GelRed?/GelGreen?常見問題

1、 Marker分辨率低的主要原因？

Marker的加樣量：marker有一個推薦濃度范圍，選擇最高的，樣品與Marker含量差別大, 也會造成條帶錯誤（這不會是染料的問題，用EB也會存在該問題）。正確的DNA上樣量是條帶清晰的保證。Marker應該選擇在目標片段大小附近的梯帶較密的，這樣比對才準確。另外注意的是，Marker的電泳條件也要符合DNA電泳的操作標準: 如果選擇λDNA/EcoR I的酶切marker，需要預先65℃加熱5min，冰上冷卻后使用。從而避免Hind Ⅲ或EcoR I酶切造成的粘性接頭導致的片段連接不規則或條帶信號弱等現象。

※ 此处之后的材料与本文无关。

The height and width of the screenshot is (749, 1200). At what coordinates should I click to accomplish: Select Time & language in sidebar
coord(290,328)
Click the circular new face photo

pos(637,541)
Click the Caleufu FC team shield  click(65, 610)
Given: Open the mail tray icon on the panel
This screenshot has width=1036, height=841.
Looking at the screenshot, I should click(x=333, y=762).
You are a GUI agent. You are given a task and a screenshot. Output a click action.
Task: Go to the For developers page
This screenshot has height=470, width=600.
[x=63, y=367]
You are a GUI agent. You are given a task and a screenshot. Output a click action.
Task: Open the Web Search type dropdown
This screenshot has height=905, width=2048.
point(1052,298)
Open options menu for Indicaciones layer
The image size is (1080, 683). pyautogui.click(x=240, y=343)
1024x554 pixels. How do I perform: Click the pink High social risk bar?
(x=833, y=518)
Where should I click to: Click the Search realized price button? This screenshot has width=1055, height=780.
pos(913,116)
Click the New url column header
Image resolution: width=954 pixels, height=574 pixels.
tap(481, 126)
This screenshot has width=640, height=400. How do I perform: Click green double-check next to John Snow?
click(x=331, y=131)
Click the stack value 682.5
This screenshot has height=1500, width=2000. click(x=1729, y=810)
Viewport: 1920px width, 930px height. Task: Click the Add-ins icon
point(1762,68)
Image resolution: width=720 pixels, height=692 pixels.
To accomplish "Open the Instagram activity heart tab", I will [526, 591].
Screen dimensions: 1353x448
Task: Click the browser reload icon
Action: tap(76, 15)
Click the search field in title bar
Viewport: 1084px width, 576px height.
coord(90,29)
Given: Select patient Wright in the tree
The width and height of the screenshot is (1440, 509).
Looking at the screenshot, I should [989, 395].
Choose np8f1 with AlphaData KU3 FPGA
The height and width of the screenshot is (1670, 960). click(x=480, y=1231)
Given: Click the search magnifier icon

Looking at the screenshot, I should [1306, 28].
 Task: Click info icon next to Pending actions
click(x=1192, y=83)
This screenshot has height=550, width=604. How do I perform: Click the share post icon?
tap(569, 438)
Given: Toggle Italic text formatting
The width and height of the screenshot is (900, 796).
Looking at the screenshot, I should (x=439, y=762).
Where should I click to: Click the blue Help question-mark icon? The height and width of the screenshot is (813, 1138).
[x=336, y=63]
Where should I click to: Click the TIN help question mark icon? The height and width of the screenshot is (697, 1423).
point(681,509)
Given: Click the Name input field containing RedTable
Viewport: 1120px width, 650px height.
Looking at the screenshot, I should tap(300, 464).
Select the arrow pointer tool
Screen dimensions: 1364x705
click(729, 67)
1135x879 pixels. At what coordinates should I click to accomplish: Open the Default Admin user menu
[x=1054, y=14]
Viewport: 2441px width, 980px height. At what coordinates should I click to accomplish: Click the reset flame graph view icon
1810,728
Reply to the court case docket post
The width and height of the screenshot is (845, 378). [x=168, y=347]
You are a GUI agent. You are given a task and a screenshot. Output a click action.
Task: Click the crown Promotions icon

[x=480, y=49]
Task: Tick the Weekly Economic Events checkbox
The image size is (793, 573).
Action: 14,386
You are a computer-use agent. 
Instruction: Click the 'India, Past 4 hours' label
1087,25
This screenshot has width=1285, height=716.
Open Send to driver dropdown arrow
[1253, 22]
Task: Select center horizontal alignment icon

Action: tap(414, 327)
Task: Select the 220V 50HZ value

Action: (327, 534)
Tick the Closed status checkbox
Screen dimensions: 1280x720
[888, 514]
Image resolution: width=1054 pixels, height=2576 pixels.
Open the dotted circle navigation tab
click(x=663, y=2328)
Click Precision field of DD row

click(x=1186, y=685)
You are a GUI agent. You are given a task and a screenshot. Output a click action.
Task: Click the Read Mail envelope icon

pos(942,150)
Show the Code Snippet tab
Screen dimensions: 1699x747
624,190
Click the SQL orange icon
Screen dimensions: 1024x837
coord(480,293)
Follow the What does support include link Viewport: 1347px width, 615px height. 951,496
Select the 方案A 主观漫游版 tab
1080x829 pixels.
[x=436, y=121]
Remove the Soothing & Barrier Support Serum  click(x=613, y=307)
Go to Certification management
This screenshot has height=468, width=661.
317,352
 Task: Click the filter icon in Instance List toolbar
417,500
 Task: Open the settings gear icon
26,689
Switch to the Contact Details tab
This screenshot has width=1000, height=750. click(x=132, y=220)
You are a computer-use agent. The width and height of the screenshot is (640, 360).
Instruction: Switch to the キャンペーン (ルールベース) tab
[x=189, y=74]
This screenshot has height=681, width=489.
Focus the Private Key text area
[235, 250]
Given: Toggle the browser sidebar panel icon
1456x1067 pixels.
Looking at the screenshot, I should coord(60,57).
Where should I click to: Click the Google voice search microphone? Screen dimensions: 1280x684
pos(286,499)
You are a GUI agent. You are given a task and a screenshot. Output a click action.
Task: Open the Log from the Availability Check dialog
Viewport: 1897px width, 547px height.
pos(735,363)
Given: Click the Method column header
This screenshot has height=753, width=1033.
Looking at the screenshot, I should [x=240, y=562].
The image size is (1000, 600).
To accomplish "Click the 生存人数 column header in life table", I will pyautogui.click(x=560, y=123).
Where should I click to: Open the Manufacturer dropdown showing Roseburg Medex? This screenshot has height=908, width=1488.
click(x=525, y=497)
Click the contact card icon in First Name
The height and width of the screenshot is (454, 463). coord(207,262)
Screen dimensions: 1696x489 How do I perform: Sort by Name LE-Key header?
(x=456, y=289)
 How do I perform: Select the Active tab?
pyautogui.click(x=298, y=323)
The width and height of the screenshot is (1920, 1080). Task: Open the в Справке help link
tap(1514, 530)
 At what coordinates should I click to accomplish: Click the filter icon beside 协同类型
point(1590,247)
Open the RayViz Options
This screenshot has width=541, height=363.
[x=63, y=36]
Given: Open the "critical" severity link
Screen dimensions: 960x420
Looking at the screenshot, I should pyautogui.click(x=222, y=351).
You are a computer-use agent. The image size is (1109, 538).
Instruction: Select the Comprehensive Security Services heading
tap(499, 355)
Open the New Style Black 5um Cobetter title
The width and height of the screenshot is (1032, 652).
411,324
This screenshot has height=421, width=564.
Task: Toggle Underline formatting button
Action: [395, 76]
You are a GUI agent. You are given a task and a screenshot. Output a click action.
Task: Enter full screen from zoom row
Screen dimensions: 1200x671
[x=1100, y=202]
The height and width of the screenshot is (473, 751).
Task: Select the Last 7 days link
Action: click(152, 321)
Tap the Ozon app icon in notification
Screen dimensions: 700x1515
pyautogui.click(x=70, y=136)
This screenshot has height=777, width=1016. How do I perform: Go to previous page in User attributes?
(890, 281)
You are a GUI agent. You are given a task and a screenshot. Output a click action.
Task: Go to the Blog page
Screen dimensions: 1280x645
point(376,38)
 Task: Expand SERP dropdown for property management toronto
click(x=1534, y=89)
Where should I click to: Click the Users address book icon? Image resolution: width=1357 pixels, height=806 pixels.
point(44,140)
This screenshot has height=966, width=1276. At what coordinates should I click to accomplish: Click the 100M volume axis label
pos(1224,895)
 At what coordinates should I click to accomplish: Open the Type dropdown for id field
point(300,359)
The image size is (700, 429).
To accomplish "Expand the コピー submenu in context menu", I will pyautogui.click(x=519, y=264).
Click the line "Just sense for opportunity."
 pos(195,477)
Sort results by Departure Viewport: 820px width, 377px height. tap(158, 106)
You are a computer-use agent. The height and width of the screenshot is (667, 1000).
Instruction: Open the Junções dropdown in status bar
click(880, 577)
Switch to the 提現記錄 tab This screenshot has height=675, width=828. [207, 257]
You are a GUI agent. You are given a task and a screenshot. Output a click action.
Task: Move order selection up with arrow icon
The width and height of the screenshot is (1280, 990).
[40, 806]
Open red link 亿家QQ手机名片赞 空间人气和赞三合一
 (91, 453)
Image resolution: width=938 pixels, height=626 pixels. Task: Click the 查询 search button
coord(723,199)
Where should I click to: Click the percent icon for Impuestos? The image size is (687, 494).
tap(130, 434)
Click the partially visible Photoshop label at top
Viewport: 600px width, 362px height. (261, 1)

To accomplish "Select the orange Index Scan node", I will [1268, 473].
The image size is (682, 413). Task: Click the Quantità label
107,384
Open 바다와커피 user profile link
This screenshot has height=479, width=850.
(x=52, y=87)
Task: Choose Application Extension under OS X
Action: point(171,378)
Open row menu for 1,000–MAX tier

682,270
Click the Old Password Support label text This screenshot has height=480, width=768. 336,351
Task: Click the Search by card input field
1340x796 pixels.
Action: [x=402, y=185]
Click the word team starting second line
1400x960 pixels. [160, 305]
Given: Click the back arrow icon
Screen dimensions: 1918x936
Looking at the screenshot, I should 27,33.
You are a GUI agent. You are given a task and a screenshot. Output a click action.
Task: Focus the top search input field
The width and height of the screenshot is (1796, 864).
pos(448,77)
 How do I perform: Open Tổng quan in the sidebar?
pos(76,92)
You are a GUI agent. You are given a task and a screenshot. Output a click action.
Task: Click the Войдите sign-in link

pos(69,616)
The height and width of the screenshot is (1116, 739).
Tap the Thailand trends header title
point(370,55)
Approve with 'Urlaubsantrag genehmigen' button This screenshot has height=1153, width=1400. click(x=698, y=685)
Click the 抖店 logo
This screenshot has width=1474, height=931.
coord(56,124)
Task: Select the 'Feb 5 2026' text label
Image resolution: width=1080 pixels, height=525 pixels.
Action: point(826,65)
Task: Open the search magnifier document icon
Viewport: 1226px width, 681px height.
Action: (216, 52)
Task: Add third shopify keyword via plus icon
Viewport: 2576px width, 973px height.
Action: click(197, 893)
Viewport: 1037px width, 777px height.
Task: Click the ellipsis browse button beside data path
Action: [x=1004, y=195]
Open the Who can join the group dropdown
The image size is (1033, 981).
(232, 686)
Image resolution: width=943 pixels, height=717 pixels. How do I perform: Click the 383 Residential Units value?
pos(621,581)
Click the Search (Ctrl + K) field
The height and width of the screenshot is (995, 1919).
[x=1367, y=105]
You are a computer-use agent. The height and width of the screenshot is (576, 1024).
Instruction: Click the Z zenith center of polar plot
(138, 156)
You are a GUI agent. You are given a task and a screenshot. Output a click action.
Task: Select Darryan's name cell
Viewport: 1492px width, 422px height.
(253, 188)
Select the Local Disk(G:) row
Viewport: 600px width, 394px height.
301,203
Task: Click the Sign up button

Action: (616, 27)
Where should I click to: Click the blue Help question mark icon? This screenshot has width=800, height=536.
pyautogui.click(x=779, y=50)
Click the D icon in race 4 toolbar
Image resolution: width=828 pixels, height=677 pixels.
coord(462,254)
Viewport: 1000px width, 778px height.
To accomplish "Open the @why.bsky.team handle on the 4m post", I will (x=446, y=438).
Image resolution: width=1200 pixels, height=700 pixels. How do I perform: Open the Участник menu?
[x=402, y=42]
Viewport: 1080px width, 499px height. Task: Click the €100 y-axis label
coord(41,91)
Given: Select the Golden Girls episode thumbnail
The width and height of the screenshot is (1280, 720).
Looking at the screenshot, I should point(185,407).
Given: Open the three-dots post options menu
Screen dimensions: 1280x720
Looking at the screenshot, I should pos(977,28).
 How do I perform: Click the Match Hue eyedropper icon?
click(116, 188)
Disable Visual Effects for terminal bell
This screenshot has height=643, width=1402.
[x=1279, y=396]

凝膠不平整：梳子不干凈有污染，加樣孔不平整也會影響圖的效果；

電泳條件：電壓不穩，電泳時間不超過1h。電壓過高，會導致小片段跑出膠，出現條帶缺失現象。

緩沖液：TBE的緩沖能力更強，如果緩沖液緩沖性能下降，會導致DNA電泳條帶模糊，不規則遷移等。TAE建議換成TBE效果更好。另外建議配膠時的緩沖液和電泳緩沖液是同時配制。

染色劑：GelRed（312nm激發UV成像）無毒，性價比高，靈敏度比傳統EB高10倍以上，注意觀察凝膠時應根據染料不同，使用合適的光源和激發波長，如果激發波長不對，條帶出現模糊等情況。

2、 GelRed / GelGreen安全性如何？

GelRed/ GelGreen經過埃姆斯AMS和相關測試，已經被證明是替代EB和SYBR染料更為安全的產品。不過，請使用這些試劑時，也要遵循實驗室安全條例等。

3、GelRed / GelGreen的結合機制是什么？

 GelRed/ GelGreen作用原理通過靜電及電荷相互作用的結合。

4、GelRed / GelGreen檢測下限是什么？
GelRed/ GelGreen是超敏感的染料。有些用戶反饋可以檢測含量＜0.1ng的DNA。然而，染色的靈敏度取決于儀器的性能和曝光設置等。

5、為什么有GelRed和GelGreen兩種溶劑（二甲基亞砜DMSO和水）？在DMSO和水中的染料是否存在差異？

水溶解的產品與儲存在DMSO中的產品比較，是一個全新的改良。由于DMSO會被皮膚吸收，我們建議染料溶于水，以避免處理二甲基亞砜存在的潛在危害。鑒于有些用戶不希望改變實驗方案，我們將繼續提供儲存在DMSO的染料。經過內部測試，兩種溶劑方案的效果相似。

6、可以重新融化GelRed / GelGreen凝膠，再制備嗎？

是的，但最好再添加一些染料，保證重新制備凝膠的信號強度。

7、可以提前制作GelRed / GelGreen凝膠，儲存供以后使用嗎？
GelRed和GelGreen染料是穩定的。在保證瓊脂糖凝膠的完整性不會被破壞的前提下，你可以將預制的GelRed / GelGreen凝膠儲存供以后使用。我們建議在4℃避光貯存凝膠。

8、用那些儀器檢測GelRed和GelGreen？
GelRed完美兼容標準（302或312nm）紫外透射成像儀。
GelGreen的吸光度在250-300 nm和吸收峰在500納米左右。GelGreen兼容254 nm的紫外透射或可見光激發的凝膠成像儀，如Dark Reader或488 nm凝膠激光掃描儀。

9、GelRed和GelGreen可以用來染色單鏈DNA或RNA嗎？
GelRed和GelGreen可用于單鏈DNA和RNA的染色，但GelRed染單鏈核酸效果比GelGreen敏感5倍左右。使用熒光酶標儀的滴定實驗表明，GelRed綁定單鏈DNA和RNA熒光信號約是結合雙鏈DNA的一半左右。